PROBLEM TO SOLVE =>
From the line containing "Viewport: 1152px width, 864px" through the last line of the entries below, print each line exactly. Pictures stay out.

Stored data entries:
- - -
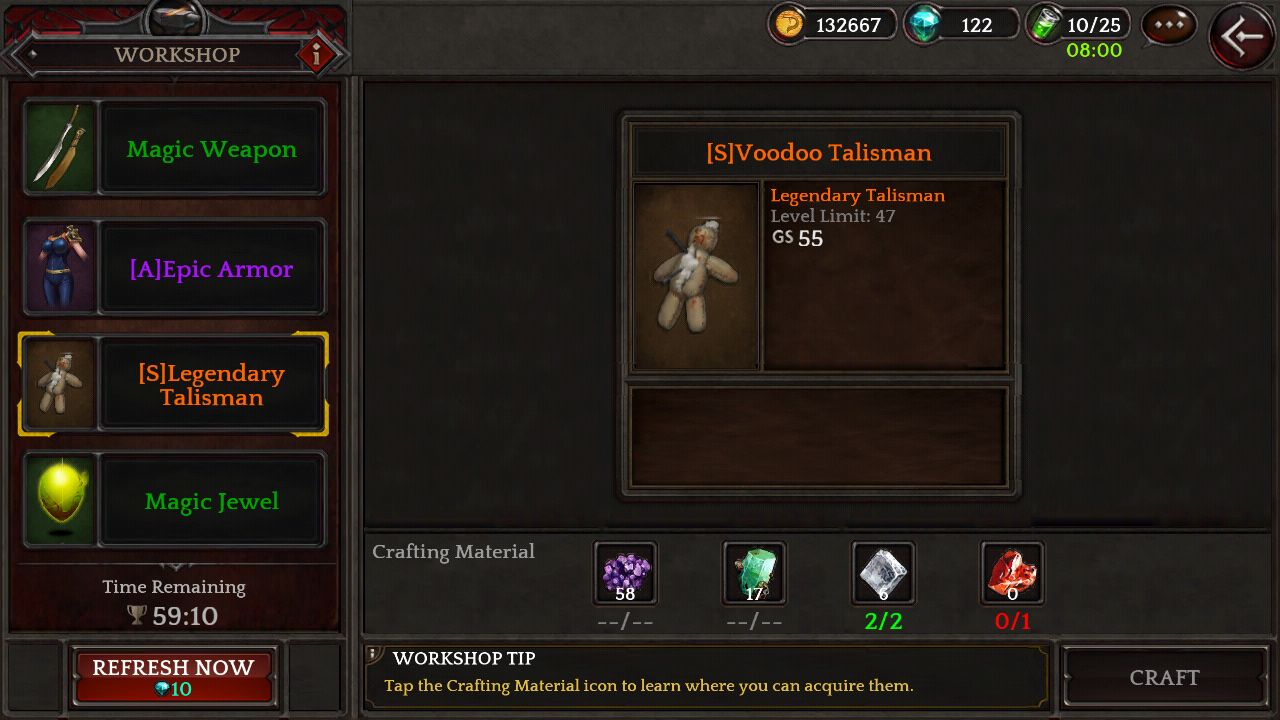Click the blue gem currency icon
Image resolution: width=1280 pixels, height=720 pixels.
click(924, 25)
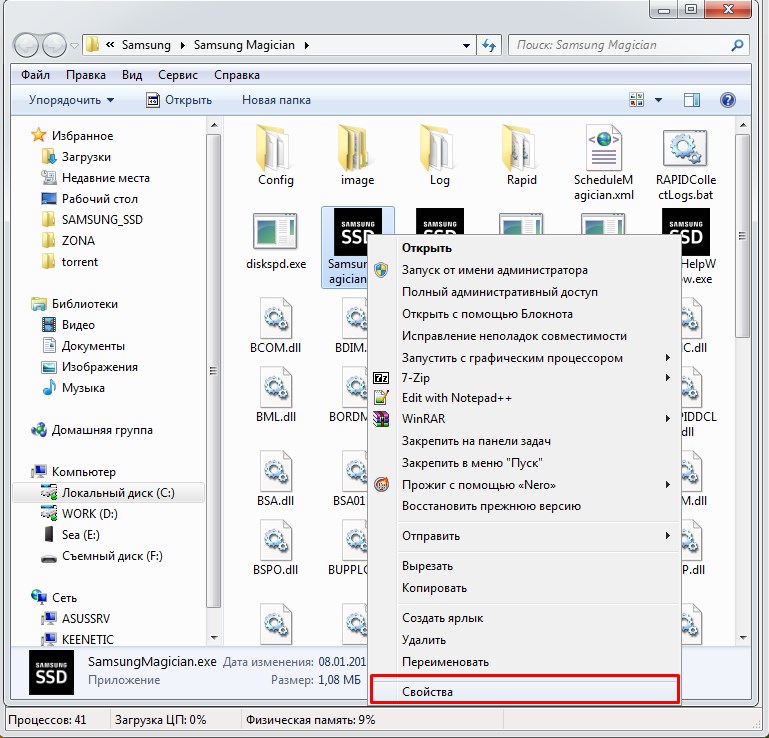Click the RAPIDCollectLogs.bat file icon
This screenshot has height=738, width=769.
tap(686, 147)
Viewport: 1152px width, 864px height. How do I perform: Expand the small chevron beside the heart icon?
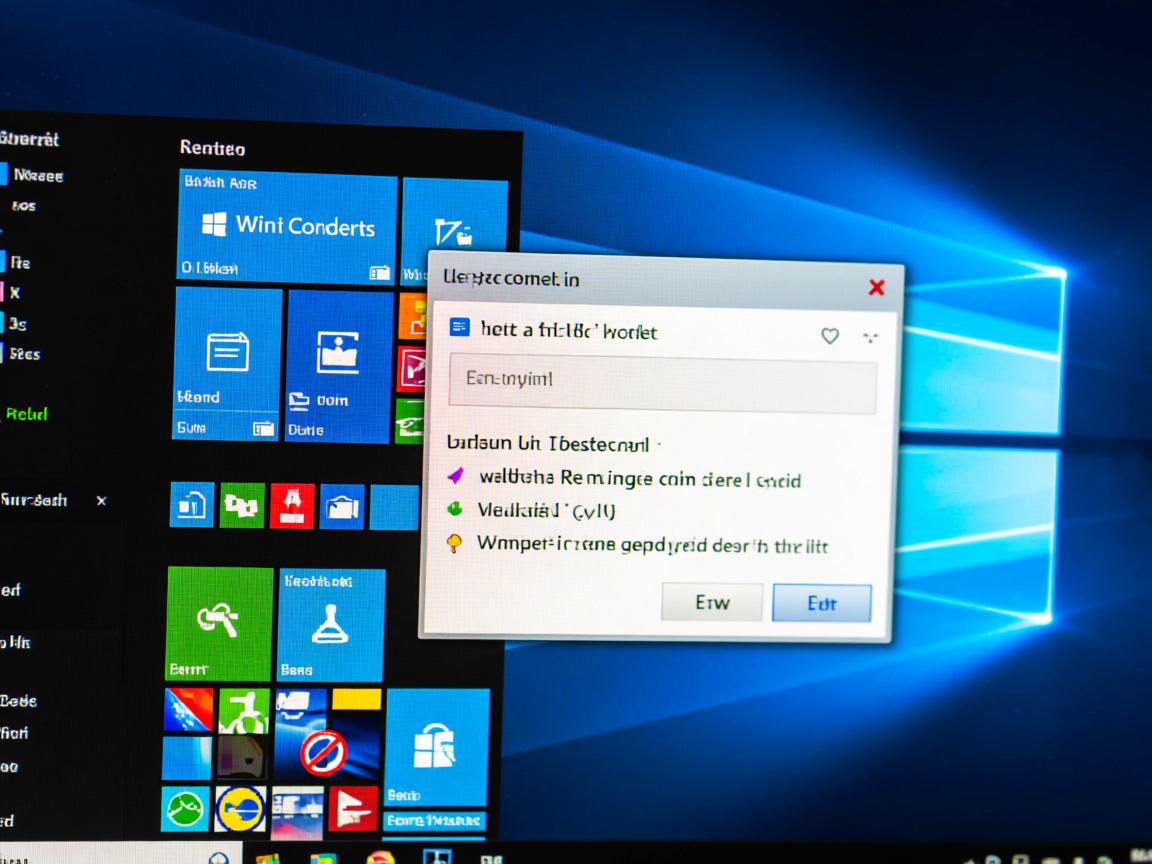point(870,337)
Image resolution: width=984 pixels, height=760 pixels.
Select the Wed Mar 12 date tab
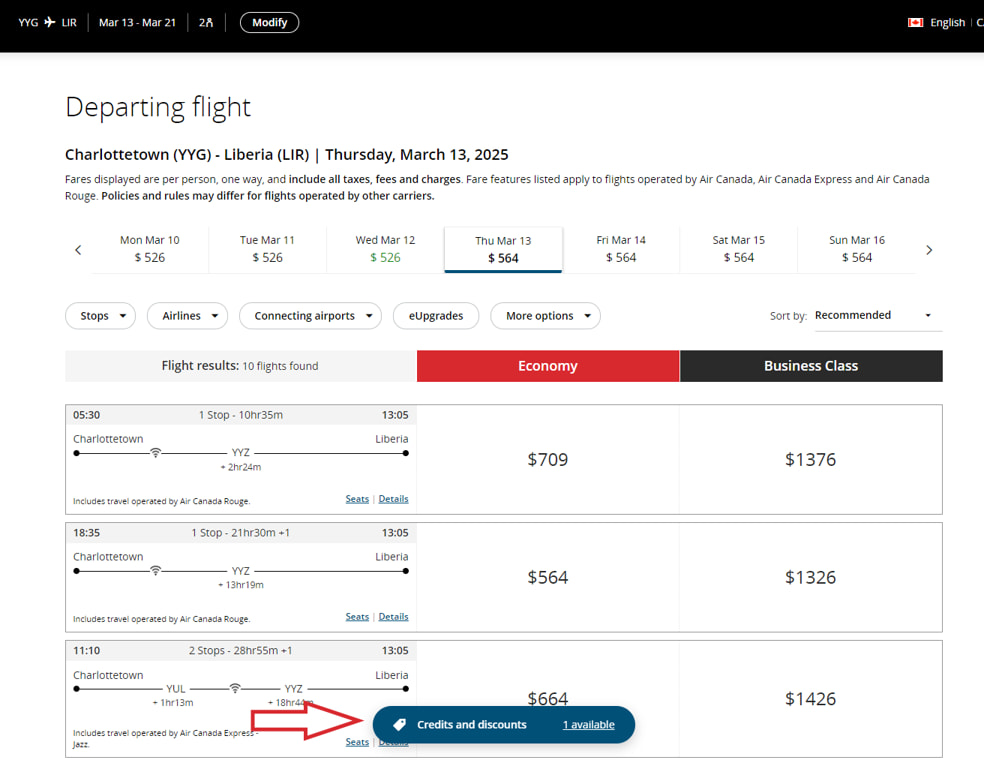point(385,249)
- - -
RESPONSE TO THE TASK =>
Viewport: 1152px width, 864px height. How do I perform: Expand the small chevron beside the heart icon?
point(870,337)
Image resolution: width=984 pixels, height=760 pixels.
Select the Wed Mar 12 date tab
point(385,249)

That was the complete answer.